- Gbalamuya Location in Sierra Leone
- Coordinates: 9°07′N 12°55′W﻿ / ﻿9.117°N 12.917°W
- Country: Sierra Leone
- Province: Northern Province
- District: Kambia District

Government
- • Type: Traditional Council
- • Town Chief: Momodu Fofanah
- Time zone: UTC-5 (GMT)

= Gbalamuya =

Gbalamuya is a town in Kambia District in the Northern Province of Sierra Leone. Gbalamuya shares international border with the town of Pamelap located in the Republic of Guinea. Gbalamuya is a busy trading, transportation and business center. Gbalamuya is located about 35 miles from Kambia, and about 130 miles northwest of Freetown.

==Demographic==
The majority of the population of Gbalamuya are members of the Susu ethnic group; though there is a large minority of other ethnic groups.

The overwhelming majority of the population of Gbalamuya is Muslim.

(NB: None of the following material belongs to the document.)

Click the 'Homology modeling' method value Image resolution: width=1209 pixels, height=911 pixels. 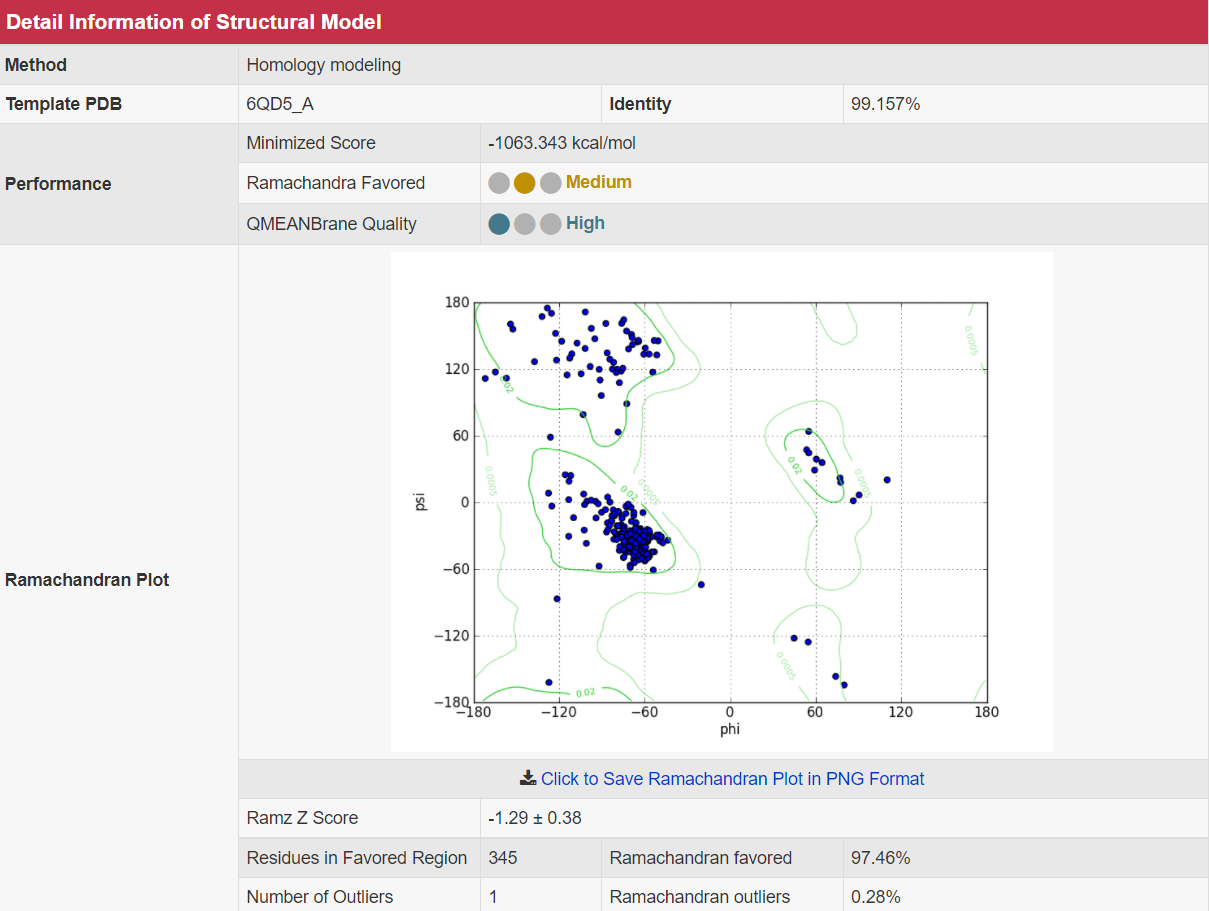click(x=323, y=65)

The town has a sizable Christian minority population as well. The town chief of Gbalamuya is Momodu Fofanah

On June 5, 2015, Sierra Leone's president Ernest Bai Koroma met the president of Guinea Alpha Conde in Gbalamuya, along the Guinea border as part of a bilateral surveillance and collaboration to end the Ebola virus in Guinea and Sierra Leone.